I dont think u can attach a file that way....u either have to use the "attach file" thing at the bottom or find some webspace, etc....until then we wont be able to see your math problemo...

:D

Sorry bout that. Here it is (I hope)

I am so confused..I totally forget geometry and, well, just about all math outside of basic arthimatic..yeah..I'm gonna die in precalc next semester..lol

I got the answer, but I won't tell how to get it until someone else do so...

So, here it is:

R = S / ( ( 8^(1/2) ) + 6*sin(120) )

hehe, so just plug 10 into S and get the answer.

I don't think I am really a student anymore.

For all you know, this could be a fake answer! ;)

Was Ken right??? did he win???

Just wondering...plus this forum seemed kinda dead
;)

Originally posted by Clark Gilbert
Was Ken right??? did he winWell, I can confirm that Ken was right as far as he went. I got
R = S/(2*(2^0.5) + 3*(3^0.5))
which (if I typed it correctly) is equivalent to Ken's
R = S / ( ( 8^(1/2) ) + 6*sin(120) )

But he only gets partial credit. He didn't do the second part of the problem: solving for BD. This part gets a little hairier. I get
BD = ((15+4*(6^0.5))/(35+12*(6^0.5)))^0.5*S

So if S=10, BD = 6.2056272

I agree with Ken's answer (although i got it in a slightly different form)

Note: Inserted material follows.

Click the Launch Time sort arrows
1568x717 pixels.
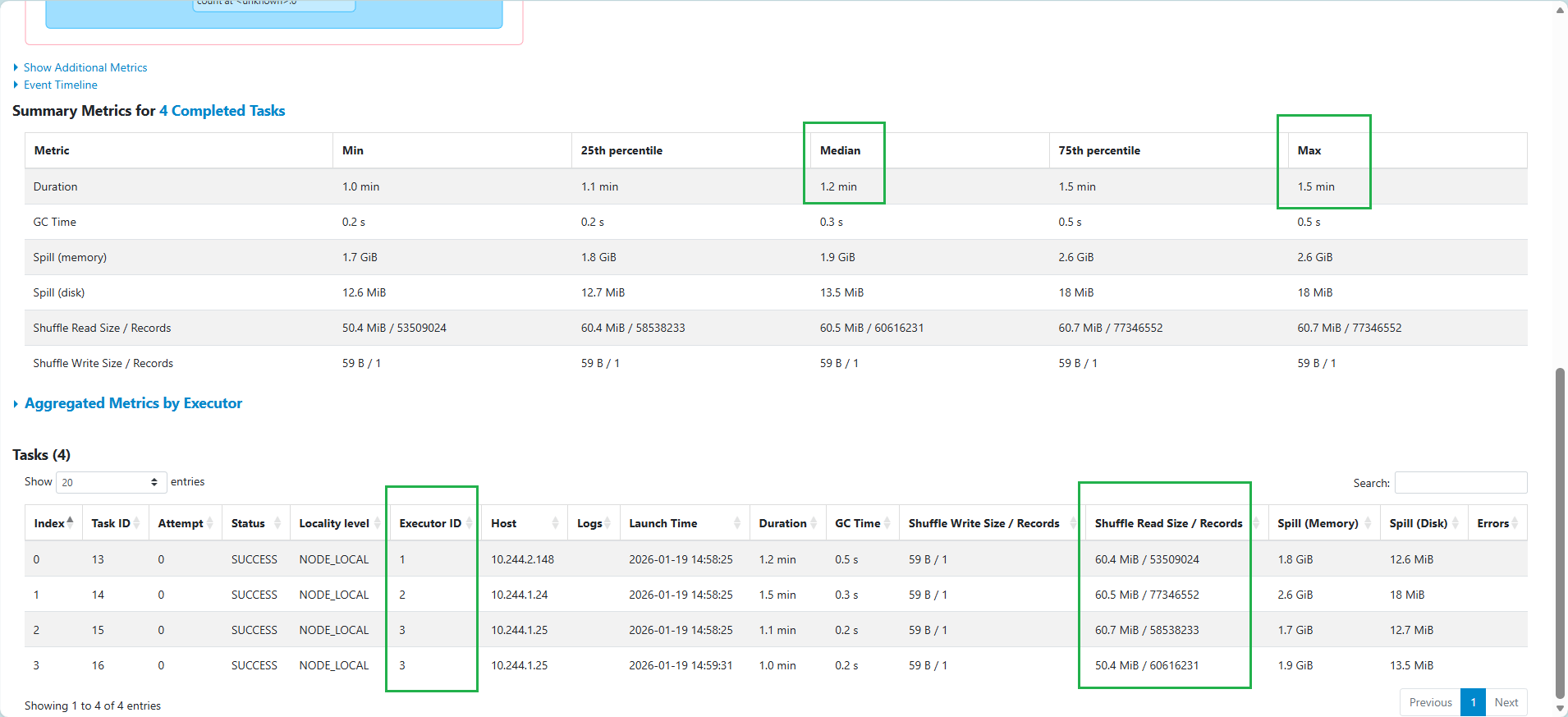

S = (3*sqrt(3) + 2*sqrt(2))R = Ken's answer since 3*sqrt(3) = 6*Sin120

R = S / (3*sqrt(3) + 2*sqrt(2))

and BD = S * sqrt( (237 - 40*sqrt(6)) / 361)

The solution for finding R in terms of S basically boils down to finding the sides of 3 right triangles for those who are looking for a hint. (Remember the special stuff about tangents to circles? yeah...) And to find BD, cosine law :)

Soo... do I win a prize too? :D

Anthony.